TO DO — Render the material from the line containing "Open the language switcher icon" through the line containing "The height and width of the screenshot is (780, 1568)." as a Markdown table. Use the column headings Row and Material line, and skip any blank lines.

PROVIDED INFORMATION —
◆ ◆ ◆ ◆ ◆ ◆ ◆

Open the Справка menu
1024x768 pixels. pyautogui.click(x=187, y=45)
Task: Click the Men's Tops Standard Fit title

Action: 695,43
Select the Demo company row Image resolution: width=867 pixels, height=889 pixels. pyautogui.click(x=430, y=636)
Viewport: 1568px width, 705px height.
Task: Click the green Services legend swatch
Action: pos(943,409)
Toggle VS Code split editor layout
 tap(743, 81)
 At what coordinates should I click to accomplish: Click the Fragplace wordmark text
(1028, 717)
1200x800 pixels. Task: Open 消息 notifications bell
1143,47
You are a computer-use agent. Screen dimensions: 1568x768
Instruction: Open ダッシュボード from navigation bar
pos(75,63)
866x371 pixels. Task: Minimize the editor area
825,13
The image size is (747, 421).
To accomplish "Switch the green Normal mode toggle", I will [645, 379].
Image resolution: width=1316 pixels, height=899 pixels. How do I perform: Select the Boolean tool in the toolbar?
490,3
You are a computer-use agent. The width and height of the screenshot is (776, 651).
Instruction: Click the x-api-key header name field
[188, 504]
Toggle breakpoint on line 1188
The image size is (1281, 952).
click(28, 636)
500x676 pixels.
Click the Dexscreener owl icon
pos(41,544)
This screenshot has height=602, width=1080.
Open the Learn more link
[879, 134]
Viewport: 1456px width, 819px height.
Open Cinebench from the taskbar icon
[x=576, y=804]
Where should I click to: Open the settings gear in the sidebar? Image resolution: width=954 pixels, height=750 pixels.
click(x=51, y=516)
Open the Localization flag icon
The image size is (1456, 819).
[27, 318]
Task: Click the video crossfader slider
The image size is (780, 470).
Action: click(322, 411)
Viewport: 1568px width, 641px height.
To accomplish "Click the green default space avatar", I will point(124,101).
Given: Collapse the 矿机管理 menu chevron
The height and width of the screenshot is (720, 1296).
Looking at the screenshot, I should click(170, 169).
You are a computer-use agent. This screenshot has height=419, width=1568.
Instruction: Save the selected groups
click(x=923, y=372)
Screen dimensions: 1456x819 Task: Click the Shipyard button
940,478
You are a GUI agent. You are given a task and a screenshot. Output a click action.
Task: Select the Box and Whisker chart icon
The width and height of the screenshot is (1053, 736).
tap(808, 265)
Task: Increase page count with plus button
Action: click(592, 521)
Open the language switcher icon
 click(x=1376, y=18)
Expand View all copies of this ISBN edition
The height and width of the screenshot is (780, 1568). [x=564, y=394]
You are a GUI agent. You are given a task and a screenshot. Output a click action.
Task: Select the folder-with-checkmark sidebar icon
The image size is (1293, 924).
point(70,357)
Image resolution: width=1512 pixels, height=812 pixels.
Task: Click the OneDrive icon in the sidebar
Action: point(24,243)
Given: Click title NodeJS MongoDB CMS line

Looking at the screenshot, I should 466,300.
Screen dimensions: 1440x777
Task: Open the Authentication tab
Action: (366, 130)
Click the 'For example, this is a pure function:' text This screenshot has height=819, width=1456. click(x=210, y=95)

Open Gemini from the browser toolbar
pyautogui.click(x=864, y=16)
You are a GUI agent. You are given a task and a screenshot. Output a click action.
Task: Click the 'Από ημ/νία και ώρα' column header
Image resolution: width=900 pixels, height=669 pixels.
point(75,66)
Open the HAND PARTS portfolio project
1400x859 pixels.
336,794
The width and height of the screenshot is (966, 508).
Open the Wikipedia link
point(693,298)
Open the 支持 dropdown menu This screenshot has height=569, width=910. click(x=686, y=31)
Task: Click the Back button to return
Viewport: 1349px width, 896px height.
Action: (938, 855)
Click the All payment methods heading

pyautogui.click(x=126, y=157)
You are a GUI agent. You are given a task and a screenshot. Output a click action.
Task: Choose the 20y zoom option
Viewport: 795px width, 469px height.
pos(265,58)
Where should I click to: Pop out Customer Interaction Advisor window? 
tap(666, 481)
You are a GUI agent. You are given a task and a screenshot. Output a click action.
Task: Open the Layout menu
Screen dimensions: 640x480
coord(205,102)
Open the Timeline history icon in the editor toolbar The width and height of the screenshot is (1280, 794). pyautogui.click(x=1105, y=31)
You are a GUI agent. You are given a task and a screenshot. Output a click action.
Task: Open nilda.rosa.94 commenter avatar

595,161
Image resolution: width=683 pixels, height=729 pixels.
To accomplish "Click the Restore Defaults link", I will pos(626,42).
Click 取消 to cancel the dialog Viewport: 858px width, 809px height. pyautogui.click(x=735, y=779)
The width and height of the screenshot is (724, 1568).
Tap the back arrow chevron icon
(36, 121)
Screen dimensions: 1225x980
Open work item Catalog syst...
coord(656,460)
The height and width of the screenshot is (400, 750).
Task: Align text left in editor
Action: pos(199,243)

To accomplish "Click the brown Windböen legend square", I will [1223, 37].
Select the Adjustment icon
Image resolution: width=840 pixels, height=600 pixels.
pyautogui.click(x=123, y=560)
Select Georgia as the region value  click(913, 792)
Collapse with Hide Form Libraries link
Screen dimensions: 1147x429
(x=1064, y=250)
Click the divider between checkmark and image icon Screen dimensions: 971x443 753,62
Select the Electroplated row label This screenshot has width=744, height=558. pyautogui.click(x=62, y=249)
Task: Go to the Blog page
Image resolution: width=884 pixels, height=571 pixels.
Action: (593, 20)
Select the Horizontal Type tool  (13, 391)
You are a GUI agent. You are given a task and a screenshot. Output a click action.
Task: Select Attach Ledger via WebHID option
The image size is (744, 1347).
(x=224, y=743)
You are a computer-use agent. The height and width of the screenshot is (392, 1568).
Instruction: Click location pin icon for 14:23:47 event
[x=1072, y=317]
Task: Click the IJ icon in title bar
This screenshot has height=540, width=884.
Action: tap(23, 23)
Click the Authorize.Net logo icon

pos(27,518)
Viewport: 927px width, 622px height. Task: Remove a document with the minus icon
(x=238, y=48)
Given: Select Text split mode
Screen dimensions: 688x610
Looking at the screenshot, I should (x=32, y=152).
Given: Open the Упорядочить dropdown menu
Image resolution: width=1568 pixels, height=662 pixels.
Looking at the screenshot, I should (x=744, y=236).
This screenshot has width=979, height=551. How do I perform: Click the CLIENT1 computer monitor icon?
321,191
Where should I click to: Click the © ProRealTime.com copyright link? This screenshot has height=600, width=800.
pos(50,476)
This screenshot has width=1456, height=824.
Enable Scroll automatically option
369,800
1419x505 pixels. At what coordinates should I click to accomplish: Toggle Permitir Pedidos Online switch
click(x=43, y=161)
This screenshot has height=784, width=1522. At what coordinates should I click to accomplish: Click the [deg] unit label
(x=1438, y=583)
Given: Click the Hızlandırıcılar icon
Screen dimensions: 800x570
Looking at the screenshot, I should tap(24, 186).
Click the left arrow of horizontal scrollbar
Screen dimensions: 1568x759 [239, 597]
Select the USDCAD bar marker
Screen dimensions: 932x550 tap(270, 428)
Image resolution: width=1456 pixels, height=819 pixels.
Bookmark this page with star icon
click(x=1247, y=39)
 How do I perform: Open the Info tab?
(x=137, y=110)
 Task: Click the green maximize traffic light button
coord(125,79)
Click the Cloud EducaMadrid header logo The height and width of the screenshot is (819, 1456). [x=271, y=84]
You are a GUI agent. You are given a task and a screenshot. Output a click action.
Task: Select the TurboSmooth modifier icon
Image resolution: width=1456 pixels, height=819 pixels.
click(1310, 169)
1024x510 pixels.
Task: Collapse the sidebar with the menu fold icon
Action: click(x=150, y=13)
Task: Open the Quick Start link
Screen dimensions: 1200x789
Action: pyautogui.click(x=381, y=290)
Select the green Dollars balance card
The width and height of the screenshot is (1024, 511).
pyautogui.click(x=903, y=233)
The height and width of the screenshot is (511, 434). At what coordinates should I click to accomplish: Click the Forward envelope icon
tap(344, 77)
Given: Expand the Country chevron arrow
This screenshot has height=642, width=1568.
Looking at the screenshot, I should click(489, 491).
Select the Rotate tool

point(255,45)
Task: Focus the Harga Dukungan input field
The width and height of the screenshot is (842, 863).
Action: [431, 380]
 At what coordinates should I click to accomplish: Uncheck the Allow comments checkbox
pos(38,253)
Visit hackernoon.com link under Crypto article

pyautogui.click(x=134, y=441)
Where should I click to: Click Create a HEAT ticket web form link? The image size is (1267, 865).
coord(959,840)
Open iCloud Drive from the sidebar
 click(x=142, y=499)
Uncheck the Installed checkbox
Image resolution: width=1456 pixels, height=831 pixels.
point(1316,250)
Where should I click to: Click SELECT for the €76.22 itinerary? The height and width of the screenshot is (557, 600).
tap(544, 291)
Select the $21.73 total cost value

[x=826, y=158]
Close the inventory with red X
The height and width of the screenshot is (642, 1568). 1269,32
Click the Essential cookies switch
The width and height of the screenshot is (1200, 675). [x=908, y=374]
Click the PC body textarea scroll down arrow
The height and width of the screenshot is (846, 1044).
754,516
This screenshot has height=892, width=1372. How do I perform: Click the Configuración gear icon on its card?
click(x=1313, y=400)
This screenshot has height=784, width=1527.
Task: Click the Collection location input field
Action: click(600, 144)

◆ ◆ ◆ ◆ ◆ ◆ ◆

EXPECTED ANSWER —
| Row | Material line |
|---|---|
| 1 | Open the language switcher icon |
| 2 |  click(x=1376, y=18) |
| 3 | Expand View all copies of this ISBN edition |
| 4 | The height and width of the screenshot is (780, 1568). [x=564, y=394] |